Written task = Can you reproduce, word for word, everything from "- Solar Line Delta" down to "their cargo unregistered." in the text on Mercury's industry and settlements?

Text to read =
· · ·

Industry and Infrastructure
Mercury’s economy revolves around two immense, cargo-only magnetic accelerators, one at each pole. They throw freight containers directly onto slow interplanetary trajectories, with precision timing for Earth, Venus, or Mars. Every shot is scheduled by a joint flight office that allocates azimuths, exploiting any advantageous launch windows that appear.
- Solar Line Beta (Goethe Pole): The northern launcher, oldest and most reliable, hurls raw and semi-refined metals sunward toward the inner system.
- Solar Line Delta (Cervantes Pole): The southern launcher, rebuilt after the Fall by former Dedalus personnel. Delta is more modern and automated, optimized for refined exports and long-range transfers.
- A large accelerator can shift output between destination worlds as alignments change. This flexibility — shared by both polar lines — is the key to Mercury’s dominance in heavy logistics.
Passenger-rated accelerators no longer exist; all human travel is by shuttle and tug.
- About small launchers: Pre-Fall mine-site accelerators that once lofted loads to Mercury or solar orbit have little use today. Some remain buried and half-functional — curiosities or clandestine tools for those who prefer their cargo unregistered.
Settlements
Mercury’s population lives underground, concentrated at the poles where sunlight and temperature swings are least severe.
- Goethe (North Pole) — The older pole, its mining tunnels date to the Golden Age. Goethe is the industrial heart of Mercury: austere, methodical, proud of endurance. Its people speak with clipped precision and favor sturdy, modular designs. The Solar Line Beta complex stands on its periphery, flanked by foundries that never sleep. Goethe’s creed is that nothing truly fails — it can always be repaired, reforged, or reimagined within limits.

· · ·

Collected material =
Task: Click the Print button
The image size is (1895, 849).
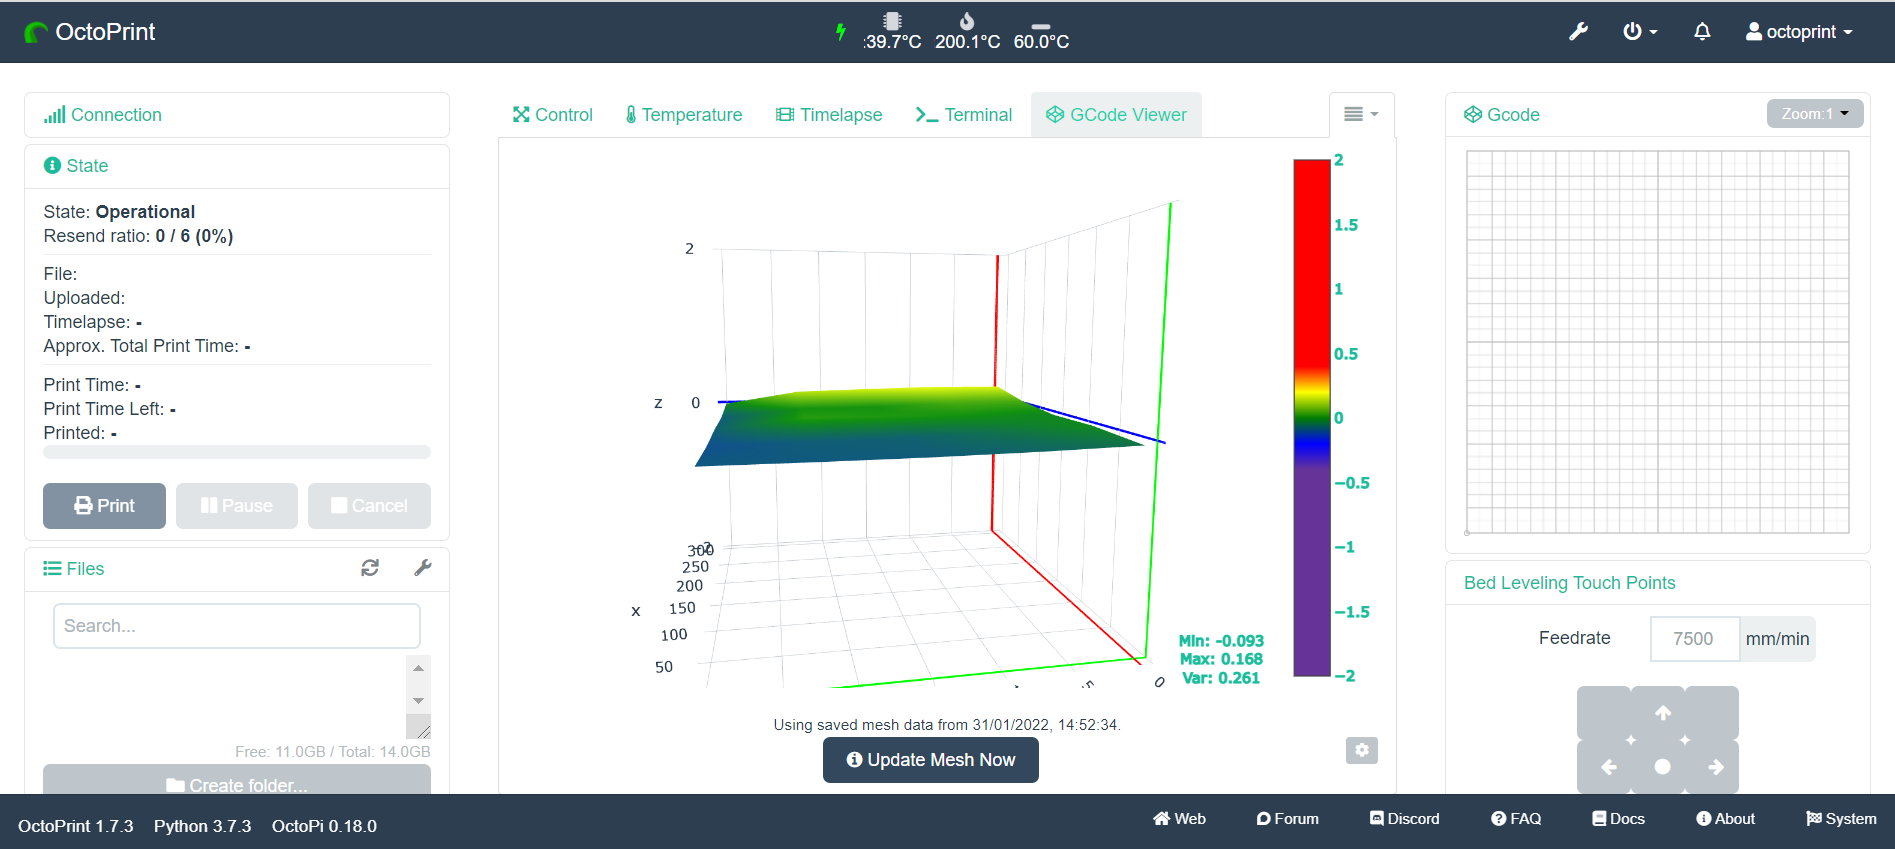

· · ·

Answer to the exercise =
- Solar Line Delta (Cervantes Pole): The southern launcher, rebuilt after the Fall by former Dedalus personnel. Delta is more modern and automated, optimized for refined exports and long-range transfers.
- A large accelerator can shift output between destination worlds as alignments change. This flexibility — shared by both polar lines — is the key to Mercury’s dominance in heavy logistics.
Passenger-rated accelerators no longer exist; all human travel is by shuttle and tug.
- About small launchers: Pre-Fall mine-site accelerators that once lofted loads to Mercury or solar orbit have little use today. Some remain buried and half-functional — curiosities or clandestine tools for those who prefer their cargo unregistered.